LITTLE ROCK, Ark. -- The newly unveiled Ten Commandments monument on the grounds of the Arkansas state Capitol was knocked over early Wednesday, less than 24 hours after it was erected, a state government official told CNN.
Michael Tate Reed, 32, was arrested after police saw him drive onto the Capitol grounds in Little Rock and intentionally ram his car into the monument, according to Chris Powell, a spokesman for the Arkansas secretary of state.
Reed faces charges of defacing an object of public interest, criminal mischief in the first degree and criminal trespass, the Pulaski County Sheriff's Office said.
It's not known why Reed allegedly drove into the statue. Video from CNN affiliate KATV-TV in Little Rock showed the large stone slab was knocked off its base and cracked into at least three pieces.
Former Arkansas Gov. Mike Huckabee quipped in a tweet that an "idiot" had broken all Ten Commandments at the same time.
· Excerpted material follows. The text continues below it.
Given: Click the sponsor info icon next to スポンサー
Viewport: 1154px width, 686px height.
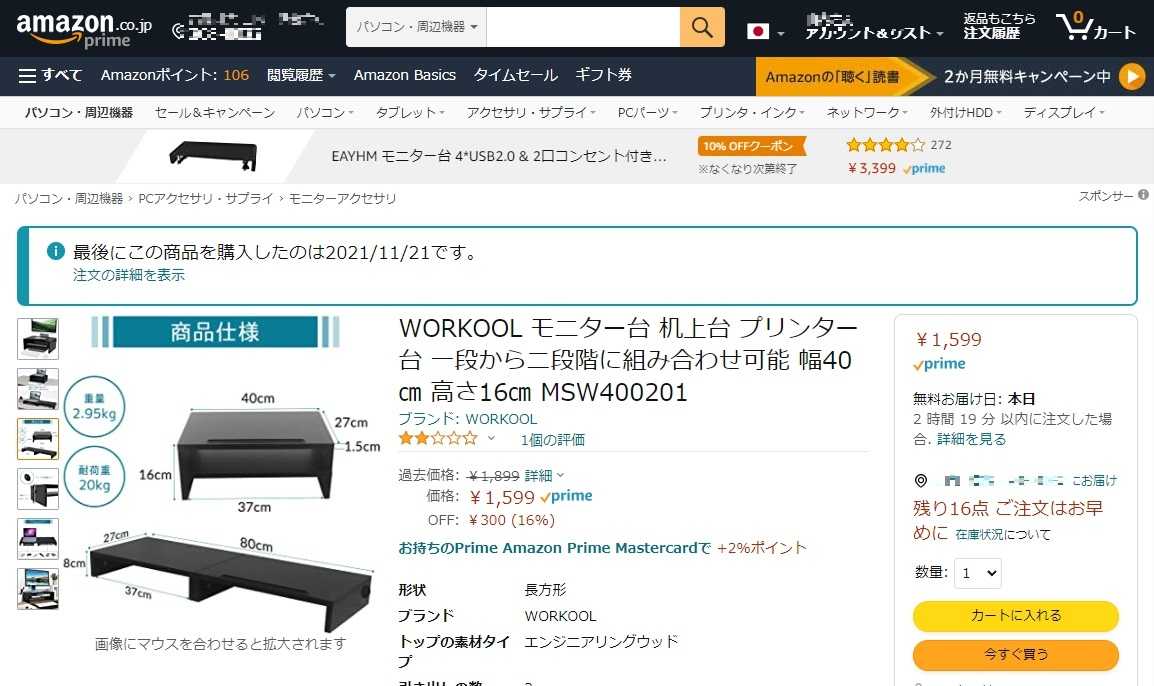Looking at the screenshot, I should pos(1143,195).
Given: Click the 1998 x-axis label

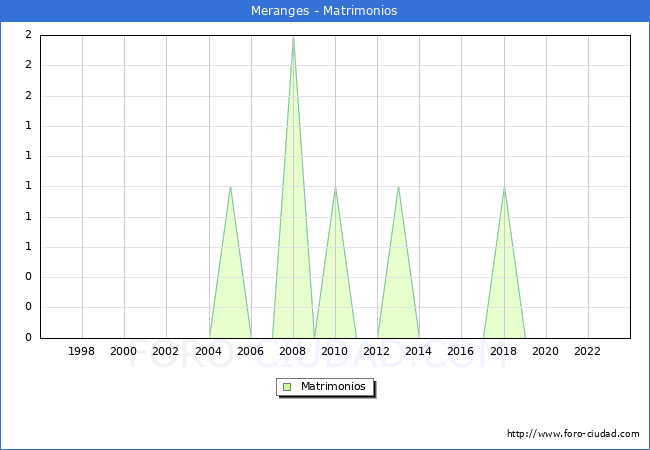Looking at the screenshot, I should 82,351.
Powell said it's not clear if the monument will be restored since it was privately funded.
The monument was dedicated Tuesday, following two years of controversy and debate.
Standing at more than 6 feet tall, it was originally authorized in 2015 in the Ten Commandments Monument Display Act, which defined them as "an important component of the moral foundation of the laws and legal system of the United States of America and of the State of Arkansas."
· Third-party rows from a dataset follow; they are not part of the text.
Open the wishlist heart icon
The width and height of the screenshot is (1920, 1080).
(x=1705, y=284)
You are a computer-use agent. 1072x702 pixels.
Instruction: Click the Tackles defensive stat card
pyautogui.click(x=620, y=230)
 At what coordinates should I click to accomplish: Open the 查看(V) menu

State Sen. Jason Rapert, a primary sponsor of the legislation, praised its installation to reporters Tuesday.
"We're just very grateful to have this up and see the law fulfilled," he said. "We have a beautiful Capitol grounds, but we did not have a monument that actually honored the historical moral foundation of law."
But not everyone is pleased.
"I'm appalled that they've actually gone through with it," LeeWood Thomas of the Arkansas Society of Freethinkers told CNN affiliate KARK-TV. "To see elected government officials go through with the erection of a religious monument on our Capitol lawn is appalling."
The Ten Commandments Monument Display Act cites a 2005 Supreme Court decision from Texas that Ten Commandments monuments on state grounds were not a violation of the First Amendment.
Powell told CNN on Tuesday the secretary of state's office set up a hotline for comments on the display, with 142 for the monument and 65 against it.